* **MATERIALS PROVIDED**
•••••

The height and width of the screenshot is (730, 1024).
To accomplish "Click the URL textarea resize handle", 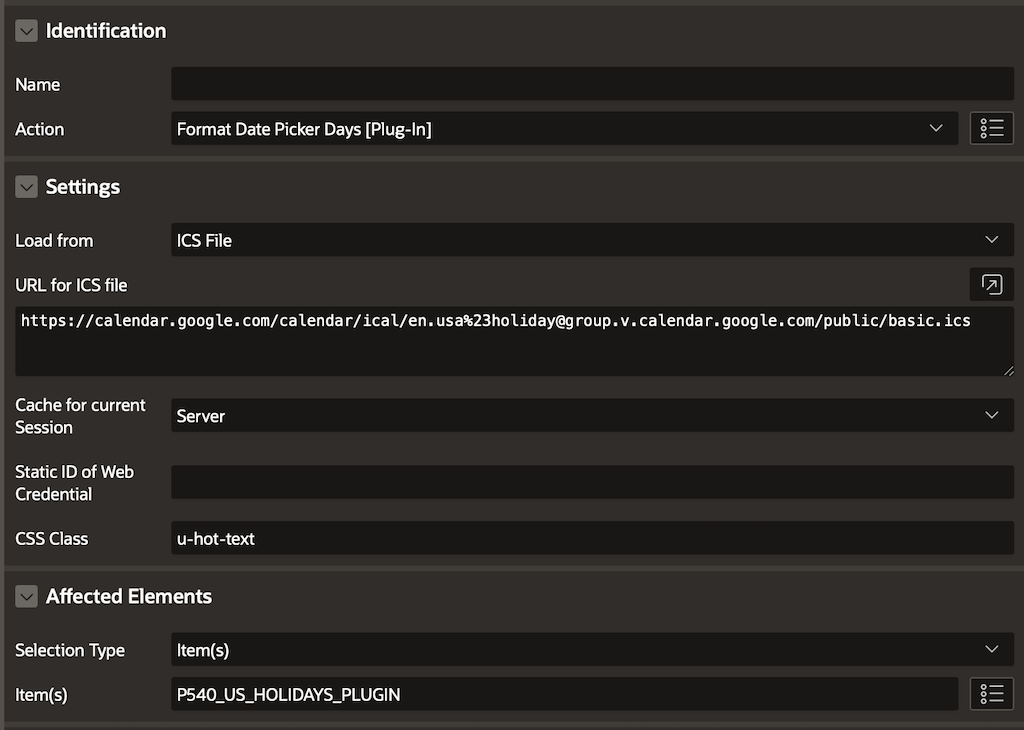I will pos(1007,370).
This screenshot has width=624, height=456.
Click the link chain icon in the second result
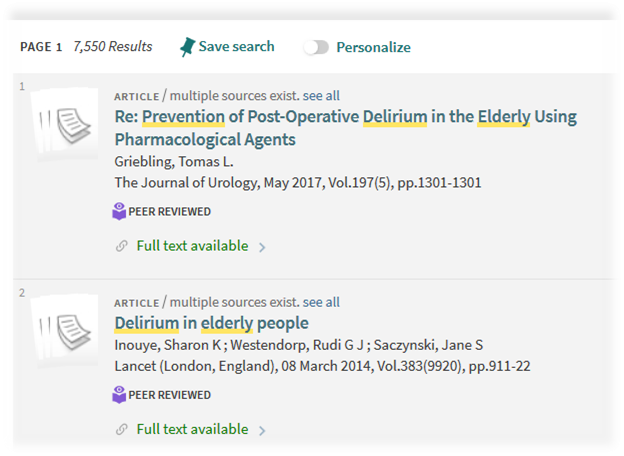(x=121, y=430)
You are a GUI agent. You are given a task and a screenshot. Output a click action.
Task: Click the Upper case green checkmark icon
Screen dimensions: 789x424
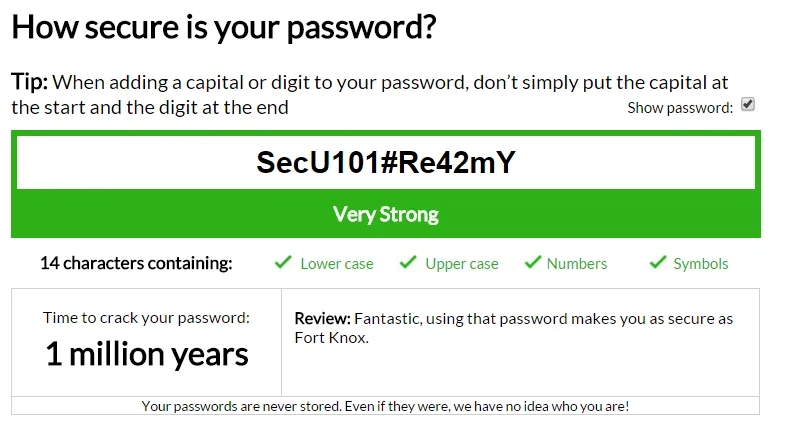407,263
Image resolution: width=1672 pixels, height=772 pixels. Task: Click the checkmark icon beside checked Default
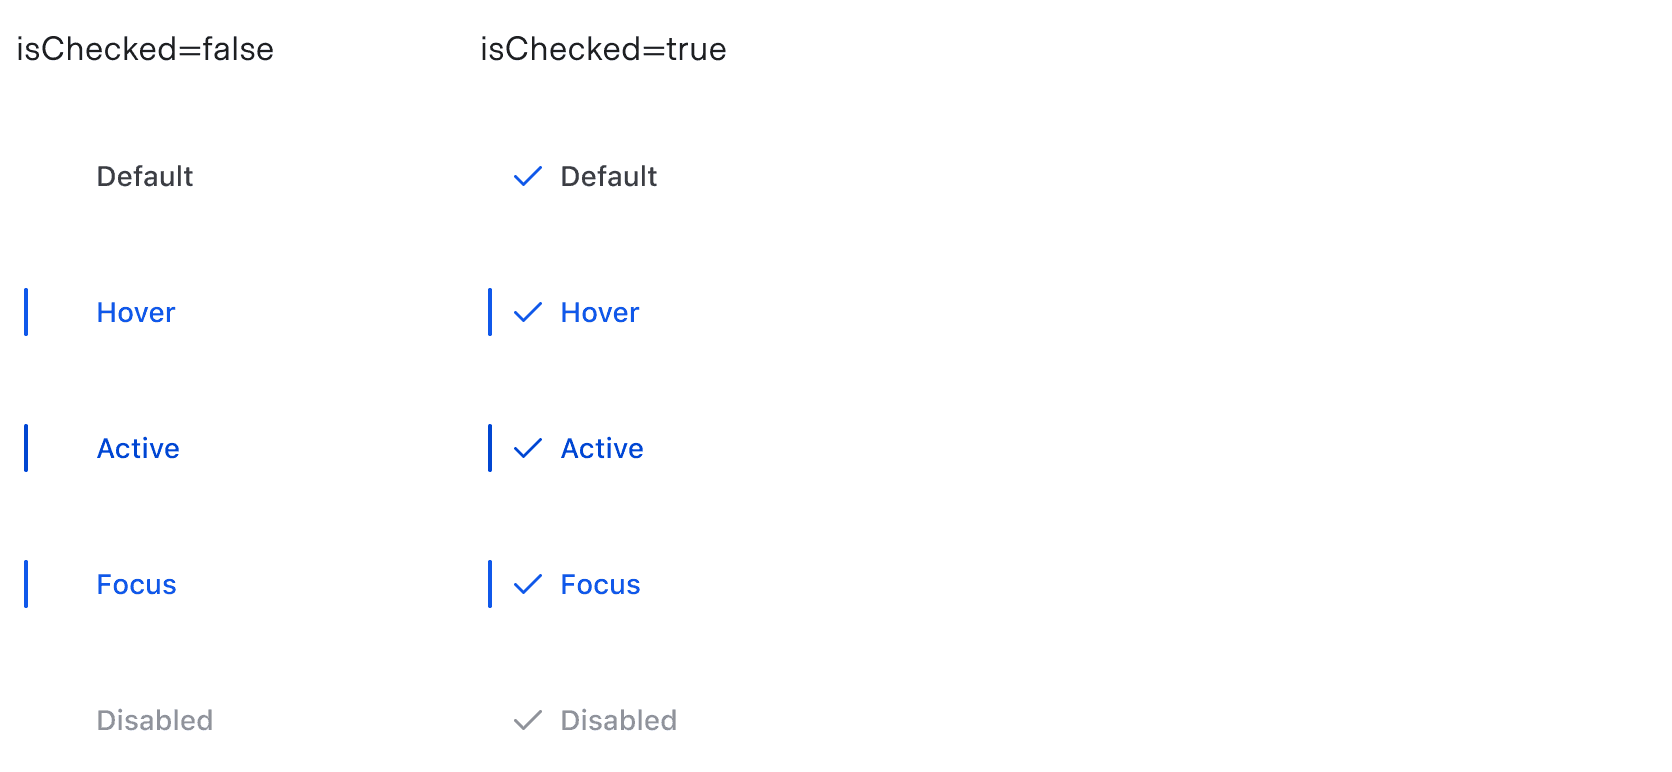(x=528, y=177)
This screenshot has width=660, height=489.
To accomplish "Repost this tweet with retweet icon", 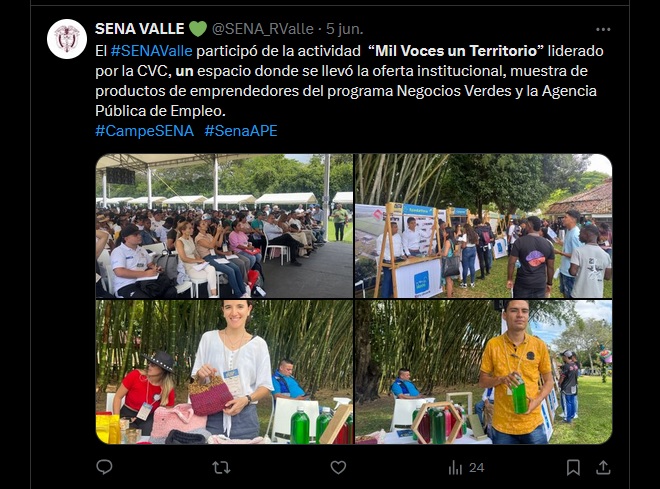I will pos(221,467).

•••••

* **TASK TO CARRY OUT**
How many of the lines above contain the string "checkmark", with case taken into account? Reply with the number alone.

* **EXPECTED ANSWER**
2